Elizabeth leaned against his knee and her flaming hair spread like a
silk cloak across his thigh. Beautiful hair! He liked to stroke and twine
it round his fingers while he lolled sleepily in the great chair and his
thoughts, like little imps, danced him back to Hever Castle, to the first
wild days of his pursuit of Anne. He had never loved that way before and
he never would again. No man would. Anne was a unique experience.
Whoso list to hunt, I know where is an hind
.
Wyatt had written that of her, Thomas Wyatt her cousin, who had
made no secret of his love for her. Bitter and public had been the rivalry
between himself and the King for her favours, until at last Wyatt bowed
to defeat, not through fear of Henry but because he saw at last he had
nothing to offer Anne that could compete with a crown.

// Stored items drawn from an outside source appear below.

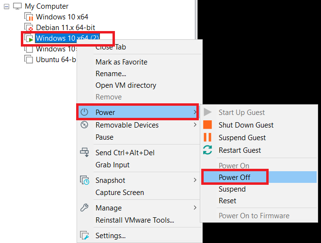Choose Mark as Favorite menu entry
This screenshot has height=243, width=321.
[x=121, y=62]
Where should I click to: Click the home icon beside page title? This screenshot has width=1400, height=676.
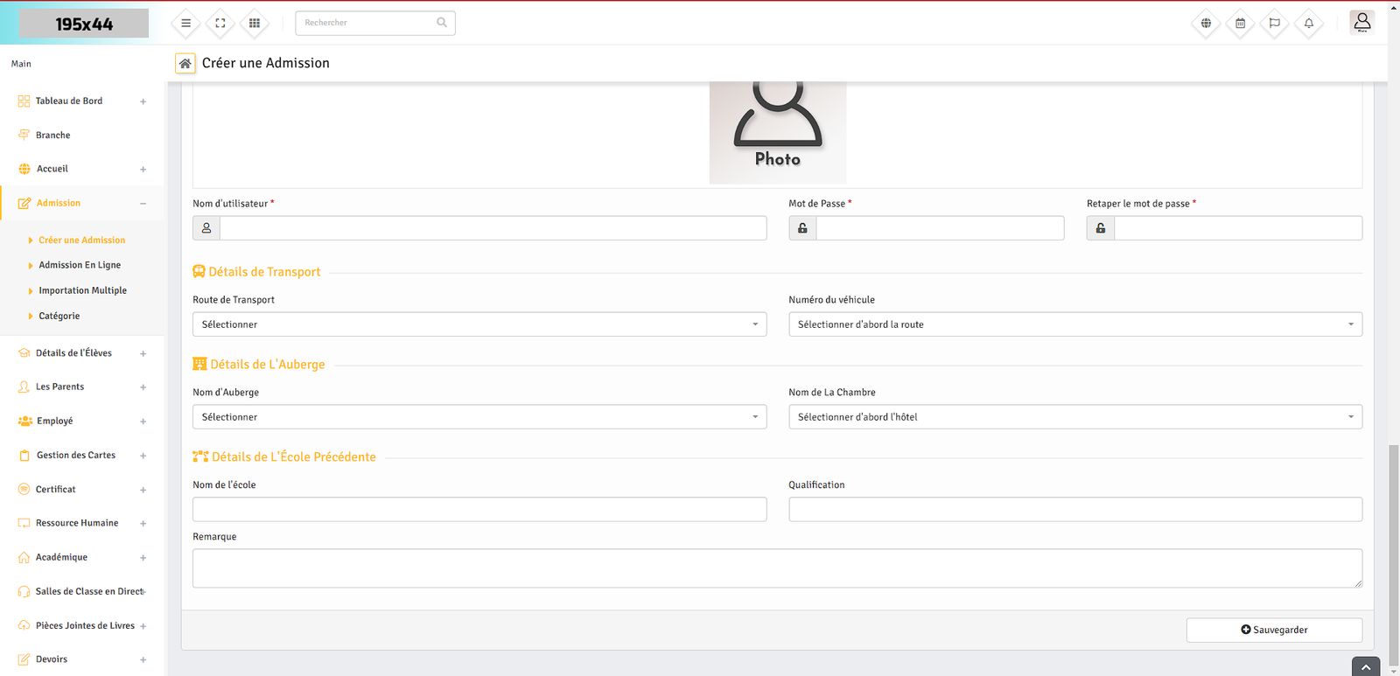186,63

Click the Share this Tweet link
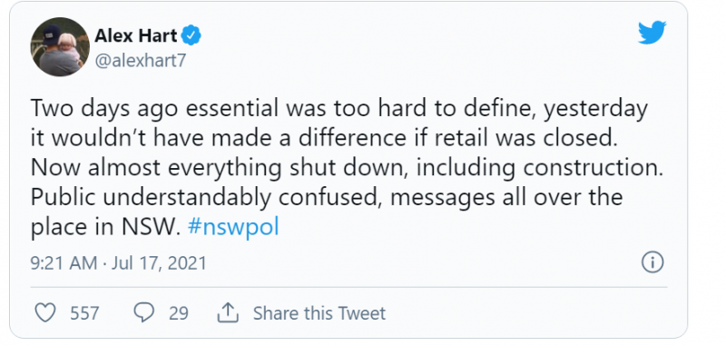click(319, 313)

Who list her hunt, I put him out of doubt,
As well as I, may spend his time in vain;
And graven with diamonds in letters plain
There is written her fair neck round about,
“
Noli me tangere,
for Caesar’s I am,
And wild for to hold, though I seem tame.”
Wyatt had relinquished her, written his famous poem of farewell, and
Anne had shown it to Henry as proof of the man’s integrity, to quiet
his jealousy. But he had never been sure after that, never quite sure,
whether she had come to him unsoiled as she swore. And he was jealous
of Wyatt, jealous of all those stolen moments of her extreme youth, of
every moment in her life which he had been unable to share. Jealous,
jealous, murderously jealous. Sometimes, in painful moments of honesty,
he wondered if that were not the reason he had insisted on her death, a
grim determination, after she had agreed to all his terms, that no one else
should enjoy her. He had wanted to kill her and only regretted that, in
common decency, he could not wield the axe himself.
At the time of her arrest, he had sent Wyatt to the Tower, along with
those five other men; it had seemed the perfect moment to be revenged for
al those years of uncertainty and anguish. And he would have sent Wyatt to
his death, along with the rest, if it were not for those wretched lines of verse.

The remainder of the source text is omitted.